До сих пор сфера отношений между системой и ее элементами не исследовалась с достаточной полнотой. Случилось так, что изучались, главным образом, межэлементные отношения, и даже сами системы элементов рассматривались только в этом аспекте. Такое положение вещей может быть оправдано тем, что область научного знания как раз и лежит в сфере межэлементных отношений и наука, занимаясь ими, была, так сказать, у себя дома. Но кроме науки есть еще философия, которая позволяет себе смотреть на вещи шире, чем это делает наука, и, теряя в строгости, выигрывает в полноте, в той самой полноте знания, которой не хватает и никогда не будет хватать науке, чтобы построить здание научного мировоззрения. Наука знает много, и знание ее все время растет, но оно не может быть полным, если условием приобретения стоит верифицируемая достоверность. Верификации подвластны только отношения элементов друг к другу, но не их отношения к системе в целом. И чтобы нам не сбиться и не впасть в ошибку, соскользнув в более привычную для нас область межэлементных отношений, надо все время об этом помнить. Связь элемента с системой могущественна. Элемент, будучи изъят из системы, перестает быть самим собой. Система, лишенная элементов, становится пустым множеством. Наглядности ради приведу пример: возьмем такую систему, как автомобиль. Его можно рассматривать как единство трех основных элементов — кузова, двигателя и ходовой части. Изъятие каждого из этих элементов коренным образом меняет и самою систему, и изымаемый из нее элемент. Автомобиль без двигателя, например, перестает существовать как самодвижущееся устройство; двигатель, изъятый из автомобиля, теряет свое назначение — он уже не приводит в движение ходовую часть. Но автомобиль в целом, как система, не только механизм, это нечто значительно большее. Но об этом речь пойдет впереди.

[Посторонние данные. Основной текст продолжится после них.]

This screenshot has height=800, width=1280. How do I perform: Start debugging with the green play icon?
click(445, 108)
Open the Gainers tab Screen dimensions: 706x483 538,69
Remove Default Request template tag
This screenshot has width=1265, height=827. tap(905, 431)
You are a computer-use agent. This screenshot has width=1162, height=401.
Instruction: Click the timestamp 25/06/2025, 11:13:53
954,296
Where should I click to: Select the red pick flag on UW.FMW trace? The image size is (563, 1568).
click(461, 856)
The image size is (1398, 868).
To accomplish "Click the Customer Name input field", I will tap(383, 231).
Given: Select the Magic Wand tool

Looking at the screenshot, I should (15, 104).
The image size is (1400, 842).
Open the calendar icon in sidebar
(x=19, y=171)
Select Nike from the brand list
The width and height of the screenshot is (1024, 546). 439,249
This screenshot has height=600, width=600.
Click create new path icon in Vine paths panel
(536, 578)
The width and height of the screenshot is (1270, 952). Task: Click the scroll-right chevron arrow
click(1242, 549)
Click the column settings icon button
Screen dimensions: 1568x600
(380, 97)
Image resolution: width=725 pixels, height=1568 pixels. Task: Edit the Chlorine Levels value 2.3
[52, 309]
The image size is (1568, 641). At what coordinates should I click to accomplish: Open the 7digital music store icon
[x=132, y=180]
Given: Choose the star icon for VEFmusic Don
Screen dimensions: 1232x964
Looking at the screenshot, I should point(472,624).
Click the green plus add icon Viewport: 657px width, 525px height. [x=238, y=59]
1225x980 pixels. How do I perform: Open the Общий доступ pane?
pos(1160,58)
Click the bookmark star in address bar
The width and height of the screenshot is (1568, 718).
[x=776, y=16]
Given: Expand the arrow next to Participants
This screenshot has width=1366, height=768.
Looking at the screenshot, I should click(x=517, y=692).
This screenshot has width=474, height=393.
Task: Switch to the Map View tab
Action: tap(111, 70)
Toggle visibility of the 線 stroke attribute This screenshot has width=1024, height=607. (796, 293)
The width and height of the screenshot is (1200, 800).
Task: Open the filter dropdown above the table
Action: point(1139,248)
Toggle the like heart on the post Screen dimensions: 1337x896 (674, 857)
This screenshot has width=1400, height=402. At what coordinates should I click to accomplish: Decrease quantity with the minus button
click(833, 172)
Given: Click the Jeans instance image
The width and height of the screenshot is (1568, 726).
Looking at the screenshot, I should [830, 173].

3.1.1. Между элементами и системой, к которой они принадлежат, так же, как и в случае обратного отношения, границ не возникает. Граница — это общий предел двух или нескольких противостоящих друг другу элементов. Но в случае, о котором идет речь, элементы не противостоят, а принадлежат системе и общего предела у них нет. Однако отсутствие границ между системой и ее элементами не означает их тождества, ибо свойства системы не сводимы к свойствам ее элементов, помимо и сверх которых она обладает интегральными, целостными характеристиками, присущими ей только как их единству.
Сказанное в п. 3.1.1 можно уяснить на примере любой системы, хотя бы с тем же автомобилем. В самом деле, о какой границе может идти речь между автомобилем и его двигателем? Ведь в этом случае имеется в виду не отдельно взятый двигатель и противопоставленный ему автомобиль — тут граница была бы налицо, так как и двигатель и автомобиль в этом случае являются элементами какой-то другой системы, например, автохозяйства; в нашем же случае идет речь об автомобиле как системе своих элементов, одним из которых является двигатель. Вот тогда границы между ними не возникает, потому что нет такой области, такого предела, где кончался бы двигатель и начинался автомобиль, укомплектованный этим двигателем.